Tomato plants can grow quite tall and branch out wide. Read the variety descriptions to determine which variety of tomato will best fit your space limitations. Tall stakes work best for potted tomato plants. Many gardeners recommend two stakes to support the plant and protect it from wind. It´s important to continue tying the plant to the stakes as it grows taller.
The Heirloom Moskvich, an early producer, is excellent for growing in pots as well as the Granadero plum tomato. If you are interested in a flavorful grape tomato for those summer salads, check out the Montesino. Organic seed for these tomato varieties are available from most organic seed suppliers.
Window boxes make great planters for the many wonderful varieties of organic lettuce that are available. To have a continuous supply of crispy lettuce all summer, stagger the planting of seed in window boxes or long narrow planters. Seed one planter and wait about 10 days to two weeks before planting the next group of seeds in another planter. Check your seed packet information to determine the germination time for the variety of lettuce planted. Use as many planters as necessary to supply your family with fresh lettuce all season.
There are several ways for the urban farmer to plant organic beans in limited space. Bush beans will grow very nicely in pots or boxes. There is no need to start seedlings for bean plants. Plant the organic seed directly in the prepared planting medium. In a three foot square planting box, place seeds about two inches apart in all directions. They will grow a thick green leaf forest, discouraging the growth of weeds. They are a prolific producer and will provide enough beans for eating fresh, as well as some for the freezer.
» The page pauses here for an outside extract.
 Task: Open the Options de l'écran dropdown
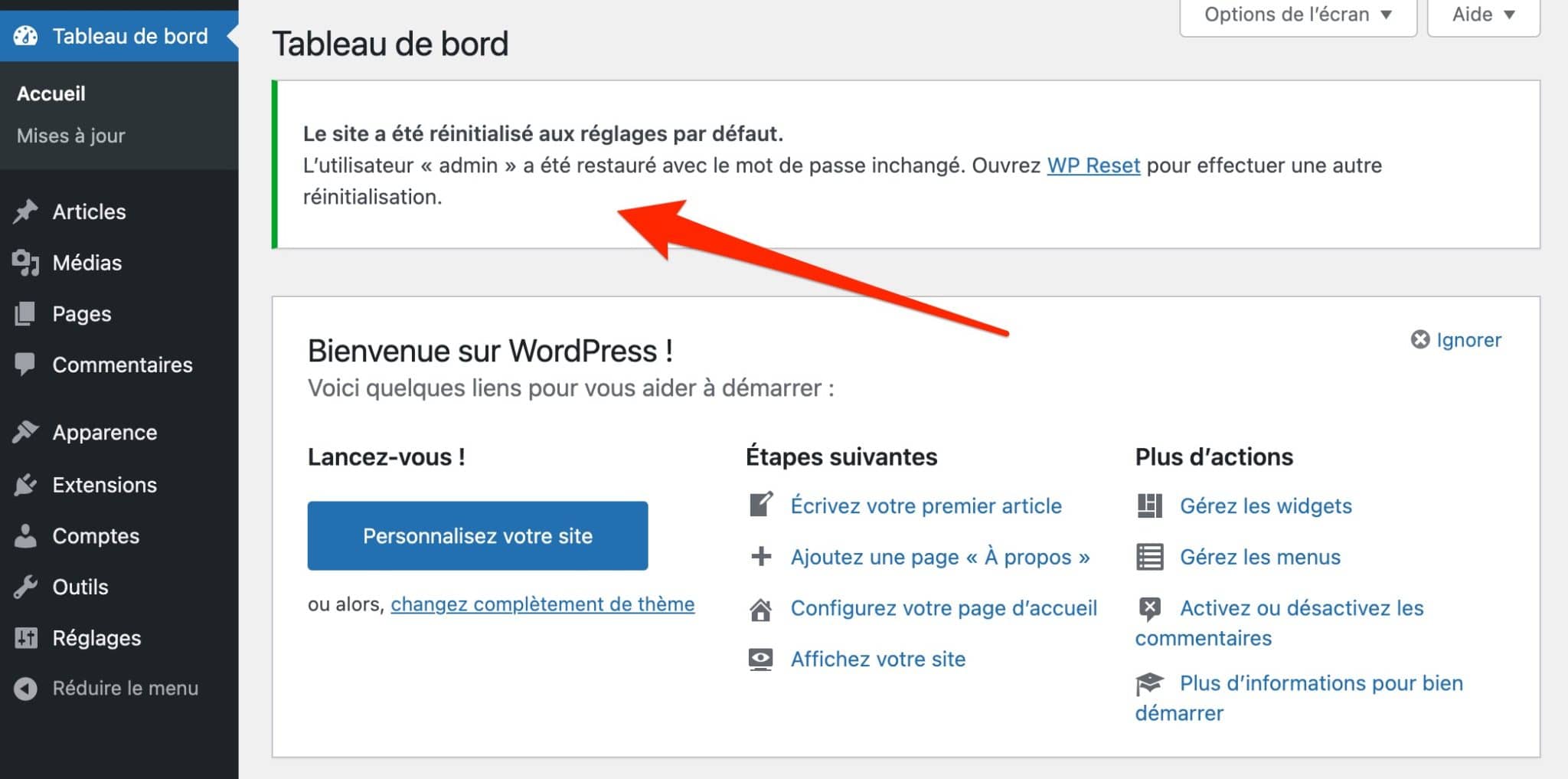pos(1297,14)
Other varieties of beans are excellent climbers and will produce abundant crops. A trellis or the slats in a porch railing will serve nicely as support for the vines. Garden stakes are not usually tall enough for the pole bean variety. Smaller quantities may be planted in a large pot and twine or wire, attached to a patio wall or ceiling will provide the vines a place to climb.
Cucumbers can be planted the same way beans are planted. There are several excellent bush and vining varieties. Organic Marketmore seeds produce beautiful dark green slicing cucumbers from seven to ten inches in length. If you want to transform some cucumbers into delicious crisp pickles, try the organic Double Yield cucumber. This prolific variety produces six by two inch dark green fruits which make excellent dill pickles.
A fresh herb garden can be planted in a long window box type planter for the patio or a smaller planter to keep in a sunny kitchen window. Every recipe tastes better when fresh herbs are included. Some easy to grow kitchen herbs include basil, oregano, thyme, cilantro and lemon balm. You can find certified organic seed for many varieties of herbs at abundantlifeseeds.com. Organic culinary and medicinal herb seed is available at mountainroseherbs.com
Many other vegetables can be grown in limited space. From a small piece of earth to a roof top garden, creative urban gardeners are planting organic mini-gardens in every available spot. These gardens produce an abundance of top quality food and provide families with garden fresh produce they can enjoy in their favorite recipes.
Join the urban gardening revolution by planting a single tomato plant or a patio full of vegetables. Treat yourself and your family to the healthy goodness of fresh organic produce at every meal.